Без жертв искуплена свобода?

— Да, наконец-то мы можем сказать: завтра начнем, — продолжал Рылеев. — Как я ждал этой минуты, как радовался! И вот, наступила минута. Отчего же нет радости? Отчего душа моя прискорбна даже до смерти?

Облокотился на колени, положил голову на руки и ссутулился, сгорбился, как будто весь поник под навалившейся тяжестью. Слезы задрожали в голосе.

— Простите, друзья! Не надо об этом…

— Нет, надо, Рылеев. Говори все, легче будет, — сказал Оболенский.

— «Планщиком» назвал меня Пушкин. «Не поэт, а планщик». Да, планщик и есть, — усмехнулся Рылеев. — Умозритель свободы, а не делатель. Планы черчу, а не строю.

— Не вы одни, Рылеев, мы все такие же, — возразил Голицын.
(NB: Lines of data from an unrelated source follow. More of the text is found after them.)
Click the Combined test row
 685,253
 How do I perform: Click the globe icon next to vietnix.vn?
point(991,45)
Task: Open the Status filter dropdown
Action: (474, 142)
— Да, все. Намедни, ночью, когда ходил по улицам, где-то в глухом переулочке, между казармами, собралась кучка солдат, слушают; о новой присяге все понимают: «Грудью, говорят, встанем за царя Константина, не выдадим!» Ну, я и разошелся, заговорил о конституции, о вольности, о правах человечества. А за спиной, слышу, смеется солдатик пьяненький да ласково так, будто жалеючи: «Эх, барин, барин, хороший барин, да бестолковый! Кажись, и по-русски говорит, а ничего не поймешь!» Только всего и сказал, а я вдруг понял. Да, в России — нерусские, своим — чужие, безродные, бездомные, пришельцы, скитальцы, изгнанники вечные. Даже не смеем сказать, что восстаем за вольность, — говорим: за царя Константина. Лжем. А когда узнает правду народ, то нас же проклянет, предаст палачам на распятие. Верьте, друзья, я никогда не надеялся, что дело наше может состояться иначе, как нашею собственною гибелью. Но все-таки думал, что увидим страну обетованную, хоть издали. Нет, не увидим. Не увидят свободной России наши глаза, ни глаза наших внуков и правнуков! Погибнем бесславно, бесследно, бессмысленно. Разобьем голову об стену, а из темницы не вырвемся. Кости наши сгниют, а надежды наши не сбудутся… О, тяжко, братья, тяжко, сверх сил!

Не кончил и закрыл лицо руками.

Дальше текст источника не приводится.